The government is looking for social media users who, early this week, declared Speaker of Parliament, Jacob Oulanyah dead.
Mr Oulanyah was on February 4 flown to a hospital in Seattle in the United States of America to receive specialized treatment after spending several days at Mulago National Referral Hospital. The government did not give details about his stay in the US but information from some officials, including the deputy speaker, Ms Anita Among, later indicated that the Speaker “receiving and responding to treatment” and needed prayers for his healing.
Ms Among alongside the Chief Justice Alfonse Owiny-Dollo, the Minister of Health Dr Jane Ruth Aceng, the Democratic Party president Mr Nobert Mao and some family members of Oulanyah traveled to the US on Tuesday to check on him.

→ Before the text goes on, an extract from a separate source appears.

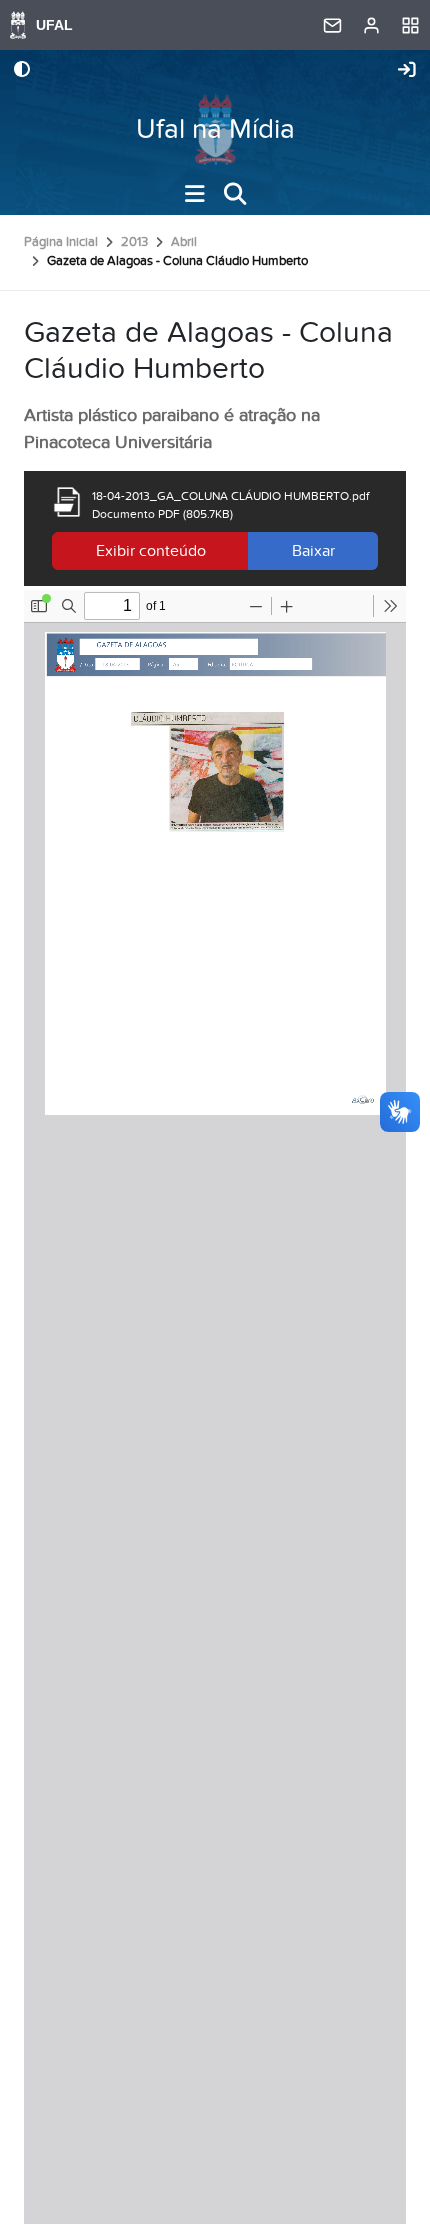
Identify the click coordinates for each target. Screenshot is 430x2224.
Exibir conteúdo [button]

After information about their trip went viral, several social media users started speculating about the Speaker’s health, with some declaring him dead.
Ms Among yesterday tweeted saying the Speaker “…is receiving and responding to treatment under the close attention of his doctors. Let us keep him in prayers for a speedy and complete recovery. I urge the public to respect his privacy and that of the family.”
Speaking at the Uganda Media Center, the Minister for ICT and National Guidance, Mr Chris Baryomunsi said Friday that the government was looking for people who abuse others on the internet and falsely declare them dead. The minister says they are working with the Uganda Communication Commission (UCC) to find the responsible people and once they get them, they shall subject them to the law.
“There are those who communicate offensively like declaring somebody dead some cases which we take up as government. We are now hunting down the originators of the messages which have been circulating. Through UCC, we can trace back to the person who originated the messages,” he said.
Government plans to charge the said people under the Computer Misuse Act of 2011. The Act provides for 13 offences which include cyberstalking, electronic fraud, unauthorized disclosure of access code and unauthorized access.
Others include cyber-harassment and Offensive Communication which, Mr Baryomunsi highlighted as the ones commonly committed against government officials.
According to the Act, a person convicted for cyber harassment can be sentenced to a fine not exceeding Shs1.22 million (seventy-two currency points) or imprisonment not exceeding three years or both.
Those found guilty of willfully and repeatedly using electronic communication like computers to disturb or attempts to disturb the peace of any person can be fined at most Shs480,000 (twenty-four currency points) or imprisonment not exceeding one year or both.
Mr Baryomunsi reminded Ugandans that freedom of expression comes with responsibilities that media users should respect. He urged Ugandans to report people who offend them using online platforms.